Example: Leo Varadkar going for a dip in the hot tubs at Electric Picnic in 2016, and complaining about his leaky yurt (not a euphemism - get your mind out of the gutter).
* The Good Time Grown-up Gals
Have swapped Body & Soul for Bloom, where they can soak up the culture/get drunk on extortionately priced prosecco in the middle of the day. Likes: Dermot Bannon and making generic jokes about Wine O'Clock.
* The Insanely Well-Prepared Veteran
Their tent feels like a small supply shop, stacked with yoga mats, toilet paper, and plenty of Imodium. Dull. Try to avoid.
* The Insanely Ill-Prepared Rookie
Boasts that they have neither a tent, nor a sleeping bag. Arrives with a bag of cans, and wears a refuse sack in lieu of a rain jacket.
* The Ligger
A journalist. Has 765 lanyards around their neck. Likely to say: "Got any drinks tokens?"

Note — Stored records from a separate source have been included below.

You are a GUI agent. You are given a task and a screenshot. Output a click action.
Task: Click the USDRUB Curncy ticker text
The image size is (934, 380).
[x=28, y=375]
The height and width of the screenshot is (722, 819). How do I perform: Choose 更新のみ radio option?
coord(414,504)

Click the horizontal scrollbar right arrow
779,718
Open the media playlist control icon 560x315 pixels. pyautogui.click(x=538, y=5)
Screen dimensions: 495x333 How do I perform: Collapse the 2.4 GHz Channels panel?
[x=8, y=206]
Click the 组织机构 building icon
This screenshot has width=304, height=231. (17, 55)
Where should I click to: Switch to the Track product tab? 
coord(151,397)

* The Parent Forced to Take their Teenage Daughter and Seven of her Friends to a Festival
My dad was this soldier when Witness was still going strong. Unimpressed in the extreme. Won't be doing this again next year. Most Likely to Say: "This was your mother's idea."
TOPS
Mr Phobal
Pet tortoise in Coláiste Phobal Ros Cré who is helping steady students' exam nerves.
Acne
Now in vogue with Generation Z thanks to the likes of Justin Bieber and Kendall Jenner.
FLOPS
Bacon on milkshakes
Too much of a good thing.
Danny Dyer
Has given his daughter Dani (yes, you read that right) his blessing to have sex when she appears on Love Island.